Transcribe the line that contains "Click the move up arrow button" and every line after it to the end of the records, exactly and nothing else. Skip the pictures.

*** Dataset excerpts

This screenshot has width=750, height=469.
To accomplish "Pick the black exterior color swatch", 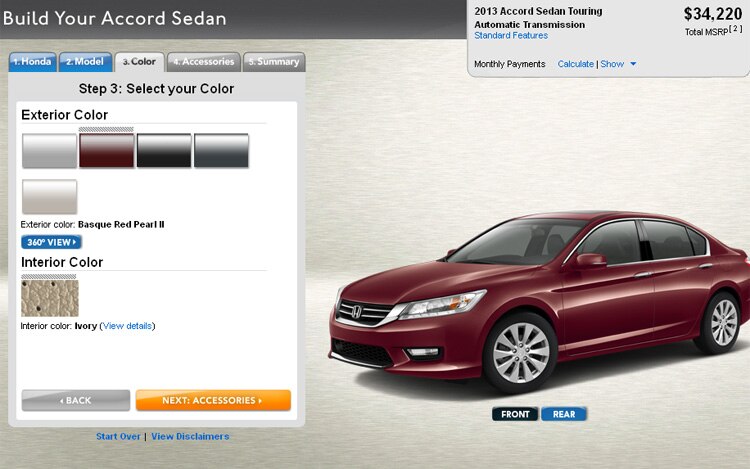I will coord(164,151).
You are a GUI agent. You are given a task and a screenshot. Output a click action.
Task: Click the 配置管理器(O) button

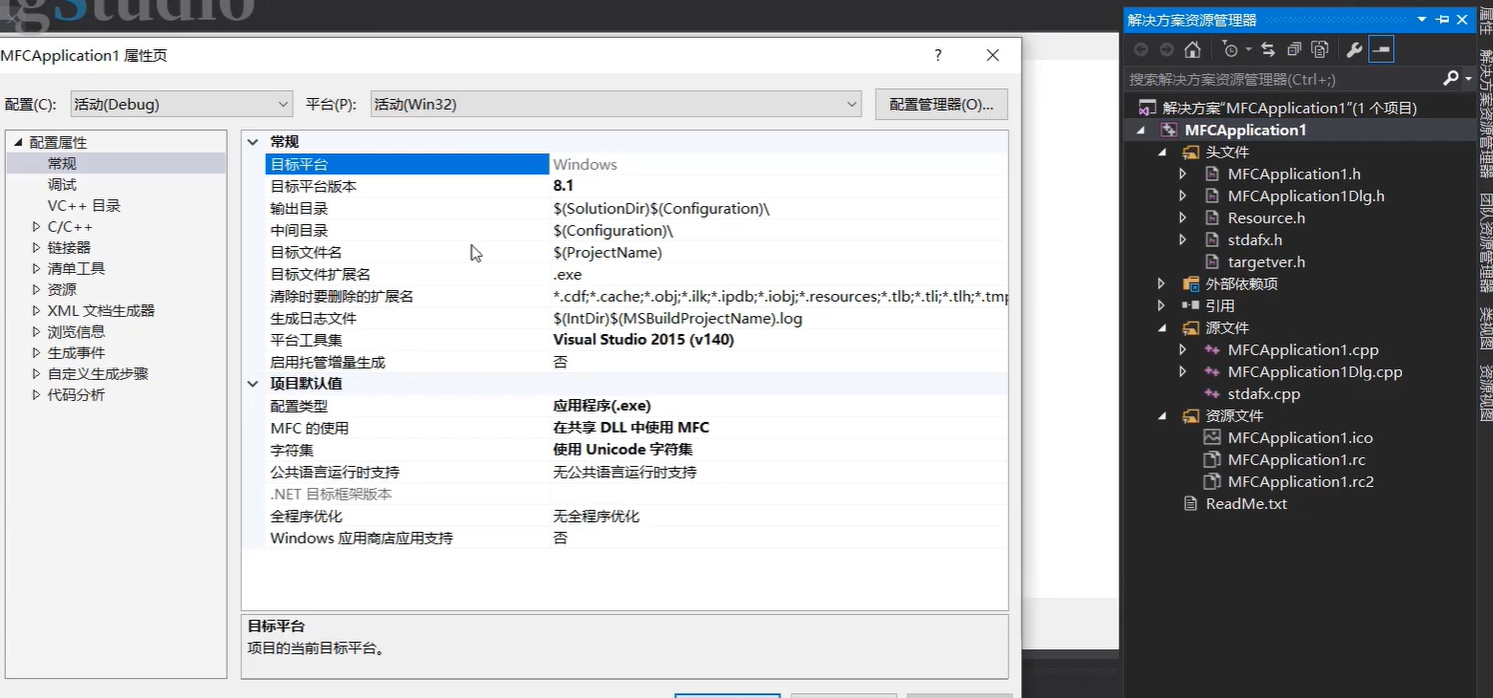coord(941,103)
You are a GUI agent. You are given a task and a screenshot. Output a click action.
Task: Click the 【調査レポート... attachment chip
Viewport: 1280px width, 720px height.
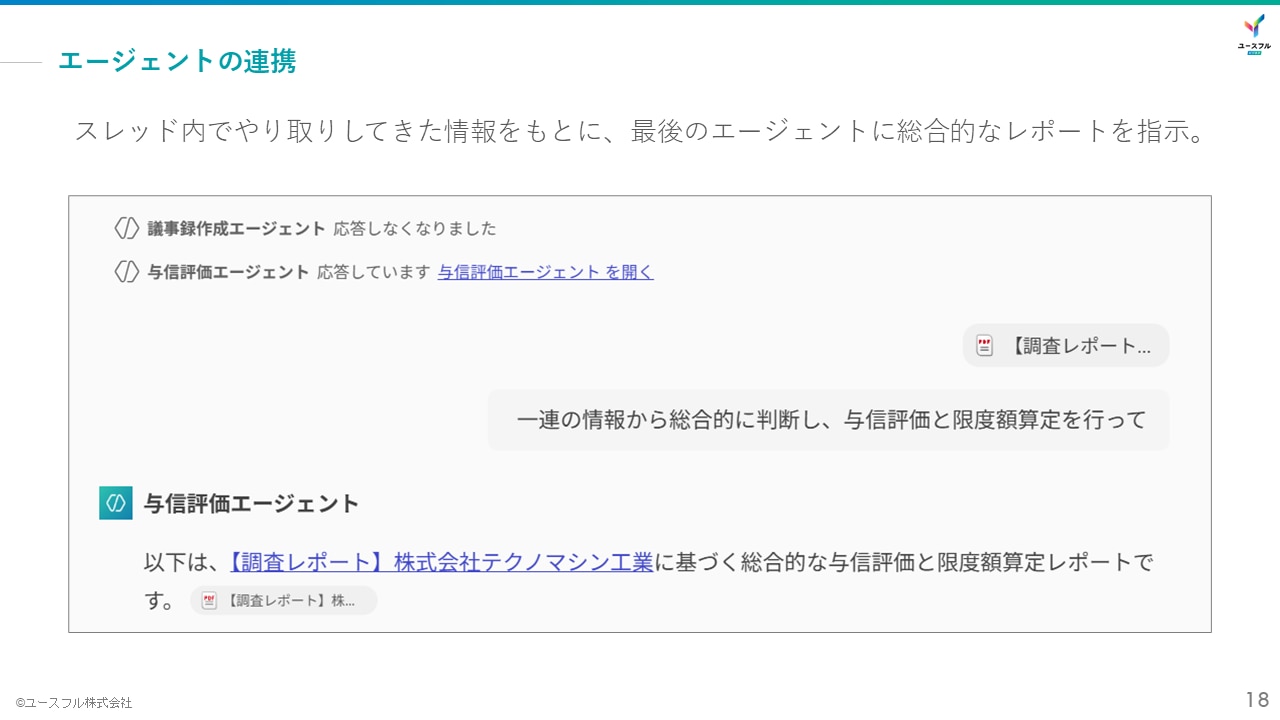point(1065,345)
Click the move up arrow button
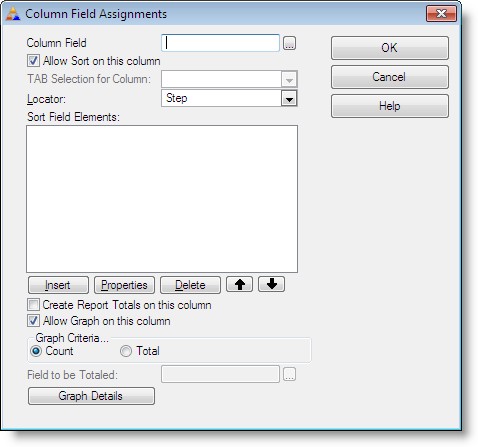The width and height of the screenshot is (478, 447). (239, 284)
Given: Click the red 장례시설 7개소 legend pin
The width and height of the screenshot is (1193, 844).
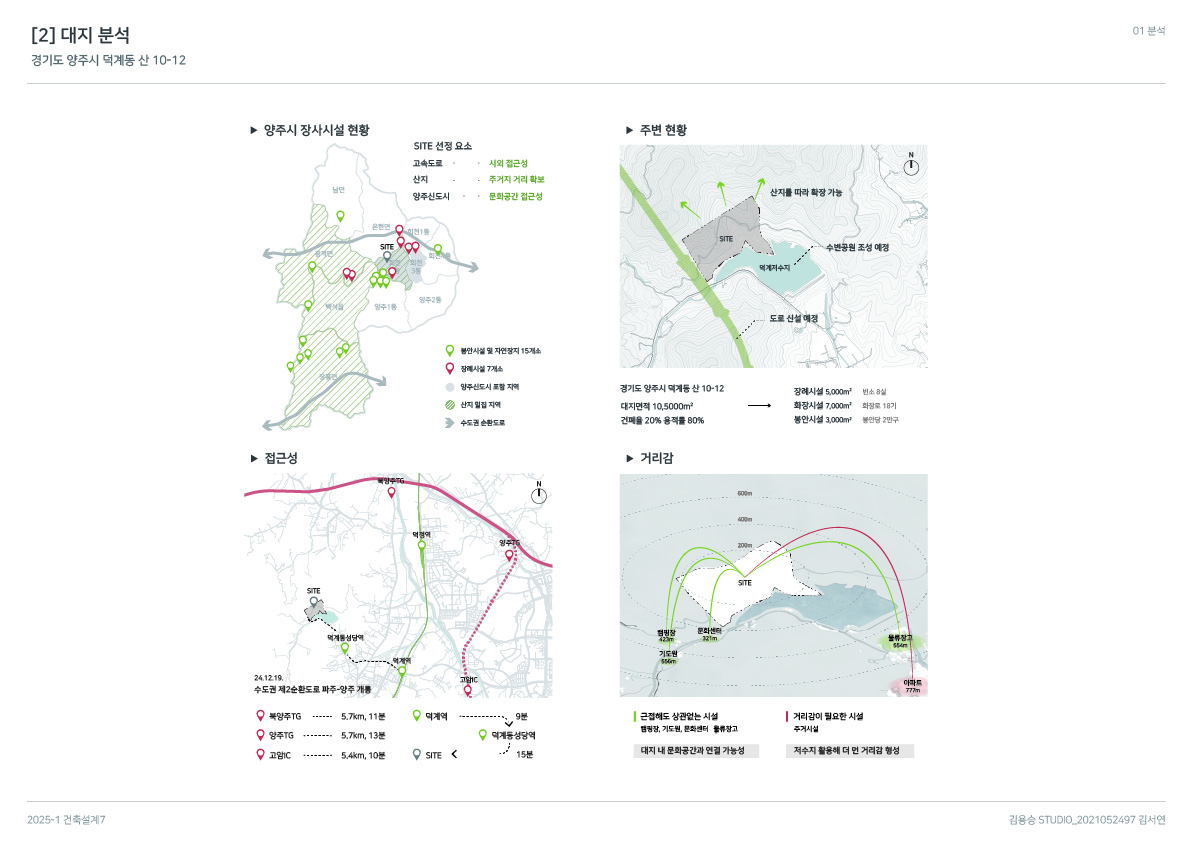Looking at the screenshot, I should [x=450, y=368].
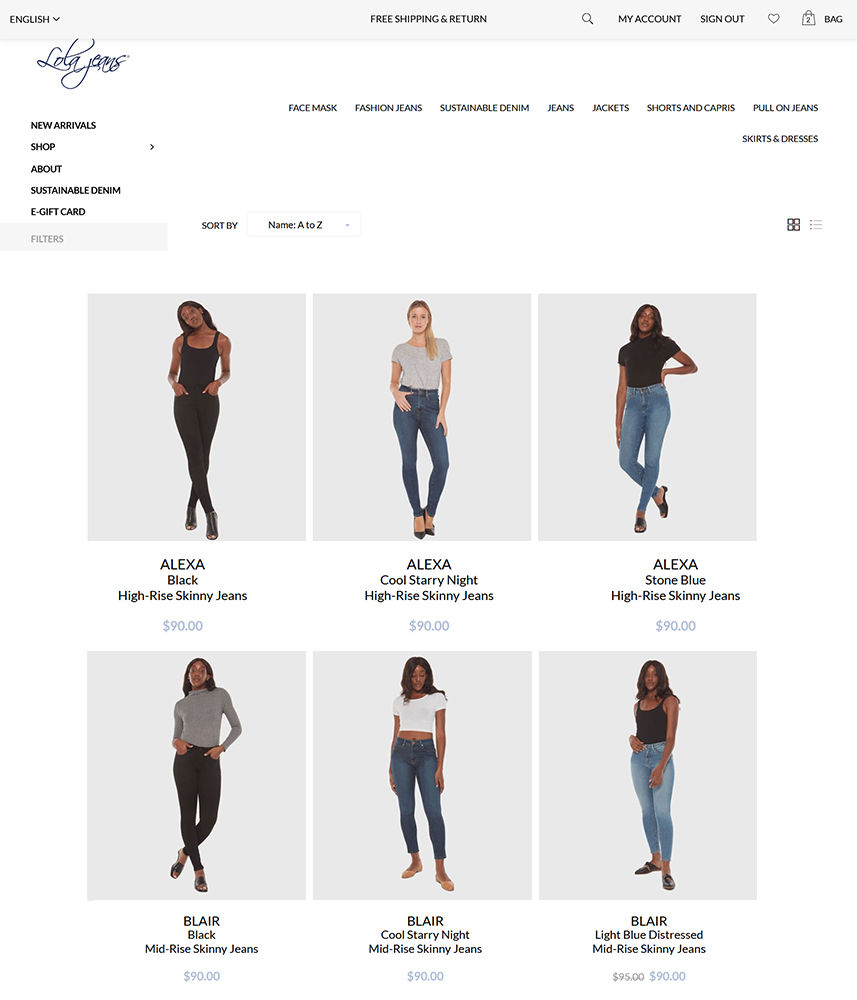Open the English language dropdown

point(34,19)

******

**Answer below:**
Click the move up arrow button
The width and height of the screenshot is (478, 447). (239, 284)
Given: Click the red 장례시설 7개소 legend pin
The width and height of the screenshot is (1193, 844).
Looking at the screenshot, I should [x=450, y=368].
Open the English language dropdown

point(34,19)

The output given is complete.